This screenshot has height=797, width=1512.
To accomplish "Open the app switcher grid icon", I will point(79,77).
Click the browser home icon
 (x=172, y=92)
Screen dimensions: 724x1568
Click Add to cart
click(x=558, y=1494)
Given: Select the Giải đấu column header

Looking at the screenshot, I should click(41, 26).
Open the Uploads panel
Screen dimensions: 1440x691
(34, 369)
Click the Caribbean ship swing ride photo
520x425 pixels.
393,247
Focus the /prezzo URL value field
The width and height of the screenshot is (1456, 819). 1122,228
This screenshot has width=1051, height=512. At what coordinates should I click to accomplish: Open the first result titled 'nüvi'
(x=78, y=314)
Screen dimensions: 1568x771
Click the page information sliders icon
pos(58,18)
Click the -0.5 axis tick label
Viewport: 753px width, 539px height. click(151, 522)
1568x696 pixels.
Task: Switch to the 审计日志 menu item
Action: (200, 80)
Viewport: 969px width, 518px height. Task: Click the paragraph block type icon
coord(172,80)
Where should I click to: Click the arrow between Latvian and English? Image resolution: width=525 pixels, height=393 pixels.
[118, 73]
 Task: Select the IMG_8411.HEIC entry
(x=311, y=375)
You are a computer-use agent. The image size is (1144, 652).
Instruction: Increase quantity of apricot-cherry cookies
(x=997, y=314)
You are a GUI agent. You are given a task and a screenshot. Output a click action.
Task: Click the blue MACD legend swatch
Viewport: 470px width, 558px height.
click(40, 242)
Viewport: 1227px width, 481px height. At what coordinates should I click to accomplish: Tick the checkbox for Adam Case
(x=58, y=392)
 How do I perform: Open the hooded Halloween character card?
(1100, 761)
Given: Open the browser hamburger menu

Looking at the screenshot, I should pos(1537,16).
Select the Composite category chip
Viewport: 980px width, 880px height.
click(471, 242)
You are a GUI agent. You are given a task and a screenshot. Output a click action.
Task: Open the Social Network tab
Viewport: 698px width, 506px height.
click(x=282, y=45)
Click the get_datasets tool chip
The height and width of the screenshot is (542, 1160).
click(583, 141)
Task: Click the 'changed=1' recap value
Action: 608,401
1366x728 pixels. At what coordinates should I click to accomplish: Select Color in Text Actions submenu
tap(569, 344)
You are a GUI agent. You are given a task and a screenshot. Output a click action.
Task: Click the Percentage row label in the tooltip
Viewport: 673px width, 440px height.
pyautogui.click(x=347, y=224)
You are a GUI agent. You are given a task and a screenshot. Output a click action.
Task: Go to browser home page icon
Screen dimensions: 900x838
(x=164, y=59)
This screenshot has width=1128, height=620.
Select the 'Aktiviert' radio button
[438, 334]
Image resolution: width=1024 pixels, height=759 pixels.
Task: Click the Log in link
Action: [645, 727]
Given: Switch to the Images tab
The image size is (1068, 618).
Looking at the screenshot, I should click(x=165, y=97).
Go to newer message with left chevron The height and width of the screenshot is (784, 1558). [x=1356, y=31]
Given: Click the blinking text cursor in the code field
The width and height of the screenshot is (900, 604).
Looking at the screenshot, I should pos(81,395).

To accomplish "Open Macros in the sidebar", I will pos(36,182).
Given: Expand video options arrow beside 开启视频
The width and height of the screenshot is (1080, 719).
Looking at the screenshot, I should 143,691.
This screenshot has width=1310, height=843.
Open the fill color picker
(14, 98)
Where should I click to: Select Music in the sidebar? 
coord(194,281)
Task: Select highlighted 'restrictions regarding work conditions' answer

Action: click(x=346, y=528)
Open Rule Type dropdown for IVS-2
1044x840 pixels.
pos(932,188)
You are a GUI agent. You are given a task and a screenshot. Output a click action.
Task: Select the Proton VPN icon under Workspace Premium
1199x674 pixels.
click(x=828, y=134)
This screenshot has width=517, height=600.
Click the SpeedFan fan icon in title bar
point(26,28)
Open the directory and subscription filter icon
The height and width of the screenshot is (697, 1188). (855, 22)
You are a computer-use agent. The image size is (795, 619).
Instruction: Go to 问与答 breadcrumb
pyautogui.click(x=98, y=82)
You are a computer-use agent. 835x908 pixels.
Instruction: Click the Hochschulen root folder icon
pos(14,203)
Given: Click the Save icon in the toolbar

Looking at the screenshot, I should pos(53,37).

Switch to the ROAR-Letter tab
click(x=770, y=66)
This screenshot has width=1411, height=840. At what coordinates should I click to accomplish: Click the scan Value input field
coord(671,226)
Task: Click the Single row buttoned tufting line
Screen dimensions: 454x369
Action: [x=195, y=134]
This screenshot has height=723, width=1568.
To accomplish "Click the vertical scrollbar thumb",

——

→ WORK INSTRUCTION: For the lines above, output exactly those from the line containing "Task: Click the blue MACD legend swatch" through the line containing "Task: Click the Percentage", and skip the others.

→ OUTPUT OF THE EXERCISE:
Task: Click the blue MACD legend swatch
Viewport: 470px width, 558px height.
click(40, 242)
Viewport: 1227px width, 481px height. At what coordinates should I click to accomplish: Tick the checkbox for Adam Case
(x=58, y=392)
 How do I perform: Open the hooded Halloween character card?
(1100, 761)
Given: Open the browser hamburger menu

Looking at the screenshot, I should pos(1537,16).
Select the Composite category chip
Viewport: 980px width, 880px height.
click(471, 242)
You are a GUI agent. You are given a task and a screenshot. Output a click action.
Task: Open the Social Network tab
Viewport: 698px width, 506px height.
click(x=282, y=45)
Click the get_datasets tool chip
The height and width of the screenshot is (542, 1160).
click(583, 141)
Task: Click the 'changed=1' recap value
Action: 608,401
1366x728 pixels. At what coordinates should I click to accomplish: Select Color in Text Actions submenu
tap(569, 344)
You are a GUI agent. You are given a task and a screenshot. Output a click action.
Task: Click the Percentage row label in the tooltip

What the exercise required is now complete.